Comment by jaynate
7 months ago
Agree you have to mix qualitative with the quantitative, but the best metrics systems don't just measure one quantity metric. They should be paired with a quality metric.
Example: User Growth & Customer Engagement
Have to have user growth and retention. If you looked at just one or the other, you'd be missing half the equation.
I think that a good portion of the problem is that there are groups involved in metrics:
1) People setting the metrics
2) People implementing/calculating the metrics
3) People working on improving the metrics (ie product work)
2 is specially complicated for a lot of software products because it can some times be really hard to measure and can be tweaked/manipulated. For example, the MAU twitter figures from the buyout that Musk keeps complaining about, or Blizzard constantly switching their MAU definition.
Often 2 and 3 are the same people and 1 is almost always upper management.

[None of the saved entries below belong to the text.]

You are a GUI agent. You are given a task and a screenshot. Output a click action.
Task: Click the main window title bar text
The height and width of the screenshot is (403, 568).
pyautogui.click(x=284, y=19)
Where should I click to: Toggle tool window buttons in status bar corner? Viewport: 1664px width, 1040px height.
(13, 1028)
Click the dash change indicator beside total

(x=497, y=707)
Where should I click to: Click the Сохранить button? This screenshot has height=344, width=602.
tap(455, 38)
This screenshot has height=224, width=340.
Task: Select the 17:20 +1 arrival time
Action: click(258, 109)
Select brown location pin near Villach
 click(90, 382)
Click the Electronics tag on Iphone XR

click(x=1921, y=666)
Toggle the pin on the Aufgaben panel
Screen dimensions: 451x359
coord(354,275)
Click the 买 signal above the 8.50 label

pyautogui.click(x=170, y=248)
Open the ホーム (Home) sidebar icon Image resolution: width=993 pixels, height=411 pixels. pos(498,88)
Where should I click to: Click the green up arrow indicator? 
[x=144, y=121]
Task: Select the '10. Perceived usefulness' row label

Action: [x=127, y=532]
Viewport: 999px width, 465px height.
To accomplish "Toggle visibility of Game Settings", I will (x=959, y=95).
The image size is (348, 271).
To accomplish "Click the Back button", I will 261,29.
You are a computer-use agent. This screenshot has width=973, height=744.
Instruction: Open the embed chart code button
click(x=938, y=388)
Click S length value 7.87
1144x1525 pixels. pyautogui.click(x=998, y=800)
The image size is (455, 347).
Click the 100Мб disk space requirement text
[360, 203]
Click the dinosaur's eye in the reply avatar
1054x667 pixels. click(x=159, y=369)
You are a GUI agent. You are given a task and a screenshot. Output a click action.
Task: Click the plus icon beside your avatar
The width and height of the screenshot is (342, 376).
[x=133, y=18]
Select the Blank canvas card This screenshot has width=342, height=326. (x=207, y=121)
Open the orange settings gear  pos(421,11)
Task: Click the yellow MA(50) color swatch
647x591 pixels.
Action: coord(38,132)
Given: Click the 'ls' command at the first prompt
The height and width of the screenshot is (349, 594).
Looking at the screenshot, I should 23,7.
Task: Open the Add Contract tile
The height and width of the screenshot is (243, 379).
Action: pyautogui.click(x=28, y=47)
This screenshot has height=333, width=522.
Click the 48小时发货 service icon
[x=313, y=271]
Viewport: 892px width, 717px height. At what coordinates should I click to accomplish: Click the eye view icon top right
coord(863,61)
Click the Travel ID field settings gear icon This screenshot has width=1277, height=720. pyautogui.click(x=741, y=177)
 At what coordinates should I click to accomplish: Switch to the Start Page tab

I argue that 1 and 2 should be a single group of people (that doesn't work on the product at all) and not directly subject to upper management and not tracked by the same metrics they implement (or tracked by any metrics at all).
Absurdity, unfairness, and failure often result from selective blindness to reality, whether willful or unintentional. Hyperlogical people sometimes lack empathy or an ability to conceive of, to understand, or prefer to trivialize ambiguous situations, politics, biases, human factors, or nonfunctional requirements. Always keep looking for one's own and organizational blind spots.